Target Revamps Stores For Customers Looking For Convenience And To Stay Awhile

Every year, retailers test concepts in their stores in order to meet consumers’ changing shopping habits: from using scan n’ go, no check out lines, or toying with the idea of no shopping carts. Target’s latest version of this revamp will focus on catering to customers who are in a rush and those who want to just get away for a bit. 

Target announced Tuesday its plan to redesign its next generation of stores. The concept — which will debut at a Houston store this fall — is aimed at helping customers traverse the giant store more easily, while also encouraging them to, you know, spend money.

CEO Brian Cornell first revealed the concept at a digital commerce conference in Las Vegas, the Minneapolis Star Tribune reports.

While the stores will look like a traditional Super Target from the outside, with two entrances, the inside will have a distinct look: stenciled floors, unique lighting, and wood-paneled walls and beams.

One entrance will be for customers in a rush, complete with an online order pickup counter close by and grab-and-go food and beverage displays near the exits. This section will also house the stores’ groceries and a new beer and wine section.

Despite shutting down its curbside pickup pilot program last summer, this side of the new Target store will feature dedicated parking spaces where employees can bring online orders out to customers’ cars.

The second entrance will contain merchandise displays meant to grab customers’ attention in the hopes they’ll make purchases. The store will also feature outdoor space for those times when guests are just wandering around the store avoiding their family.

A rendering of Target’s new curved aisles.

Additionally, the new Target stores will have curved, more circular center aisles that will feature merchandise displays to engage guests with compelling products.

“Expect lots of flexibility, open sight lines and discovery moments throughout the store,” Cornell said at the conference. “We’re going to take what we learn in Houston to help guide us as we customize and remodel hundreds and hundreds of stores over the next three years.”

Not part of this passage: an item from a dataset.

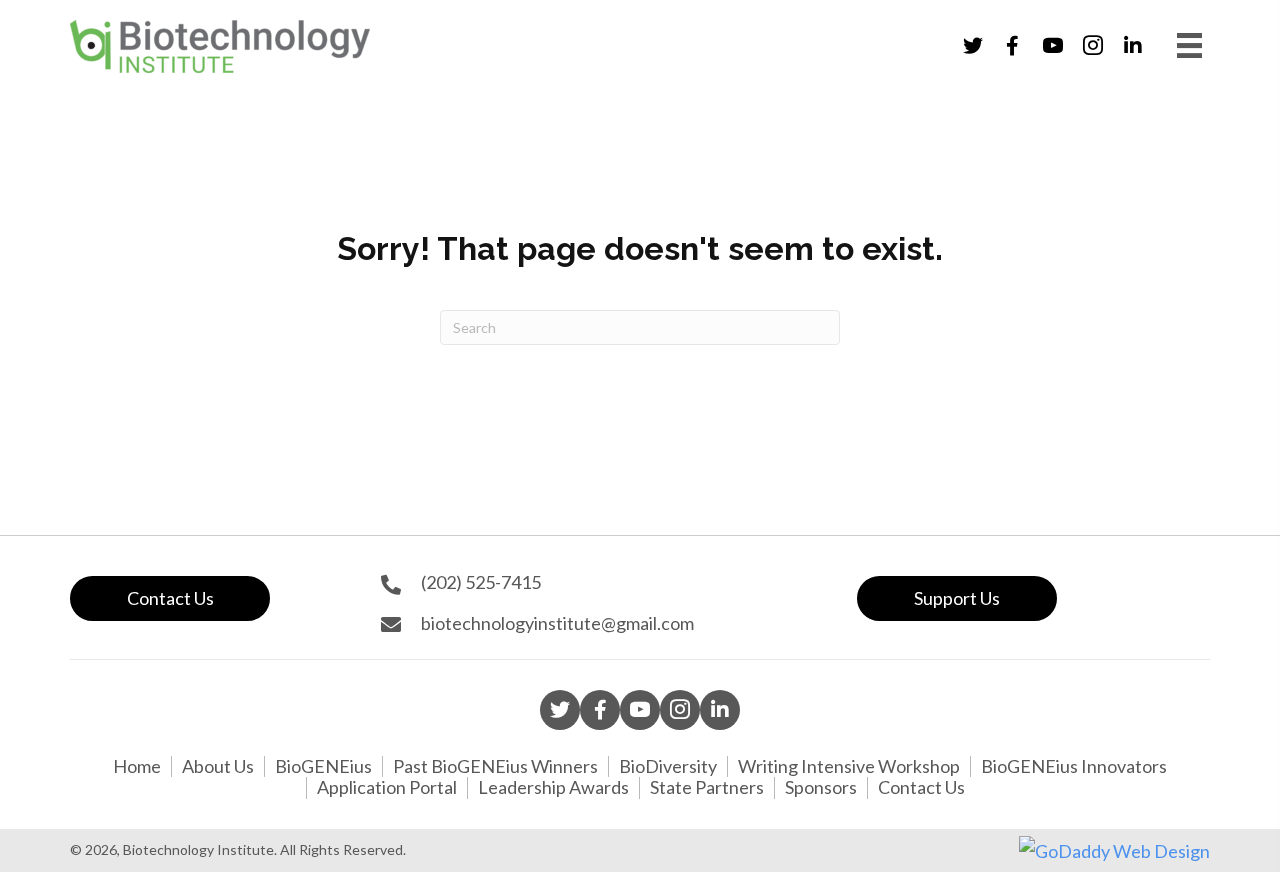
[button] (973, 46)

Target says it expects to begin the remodel process at about 40 stores this fall, with 600 locations remodeled by the end of 2019.

The retailer’s redesign comes just a month after it announced it would step away from innovation and concentrate on its core businesses. This mean dropping its planned store of the future concept in Silicon Valley. That store was expected to rely on robots and other tech-savvy features.

Now, Cornell says the company’s store of the future needs to be a “hyperlocal, shoppable distribution center.”